The NBA offers an official API which would normally be the preferred way of extracting this data, but the NBA blocks all AWS IP addresses from accessing its API. For this reason, basketball-reference is used to pull all NBA related data.

For the NBA Project, data is scraped from this website once a day at 12 pm UTC, which is typically after data has been updated and made available for the previous day’s games.

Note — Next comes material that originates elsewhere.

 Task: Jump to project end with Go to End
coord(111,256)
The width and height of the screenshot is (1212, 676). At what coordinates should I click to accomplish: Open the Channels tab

Web Scraping is used to extract data from the following pages:

  1. Daily Boxscores -> https://www.basketball-reference.com/friv/dailyleaders.fcgi?month=03&day=15&year=2025
  2. Play-by-Play data -> https://www.basketball-reference.com/boxscores/pbp/202503160CLE.html
  3. Transactions -> https://www.basketball-reference.com/leagues/NBA_2025_transactions.html
  4. Injuries -> https://www.basketball-reference.com/friv/injuries.fcgi
  5. Team Statistics -> https://www.basketball-reference.com/leagues/NBA_2025.html
  6. Schedule -> https://www.basketball-reference.com/leagues/NBA_2025_games.html
  7. Player Shooting Statistics -> https://www.basketball-reference.com/leagues/NBA_2025_per_game.html

After the data has been pulled, it’s stored into Pandas DataFrames and upserted into Postgres in the bronze Schema.

  • bronze Schema
    1. bbref_player_boxscores -> Boxscore Data
    2. bbref_player_injuries -> Injury Data
    3. bbref_player_pbp -> PBP Event Data
    4. bbref_player_shooting_stats -> Aggregated Player Shooting Stats
    5. bbref_player_stats_snapshot -> Aggregated Player Stats Snapshot
    6. bbref_league_schedule -> Schedule Data
    7. bbref_league_transactions -> League Transactions such as trades, free agent signings etc
    8. bbref_team_adv_stats_snapshot -> Team Advanced Stats Snapshot
    9. bbref_team_opponent_shooting_stats -> Team Opponent Shooting Stats
  1. Player names have historically been changed by basketball-reference mid-season, which caused issues downstream in dbt on joining & grouping boxscore data

    • For example, they started removing suffixes on names such as Robert Williams III -> Robert Williams
    • There are also inconsistencies with how names are stored, such as:
    • Some of this I’ve tried to clean up via various helper functions, but it’s still something to watch out for
  2. Boxscore & play-by-play data is sometimes not available at 12 pm UTC when the Ingestion Script runs.

    • In these cases, this data must be backfilled at a later time once the data is made available, and the downstream dbt models must be refreshed afterwards.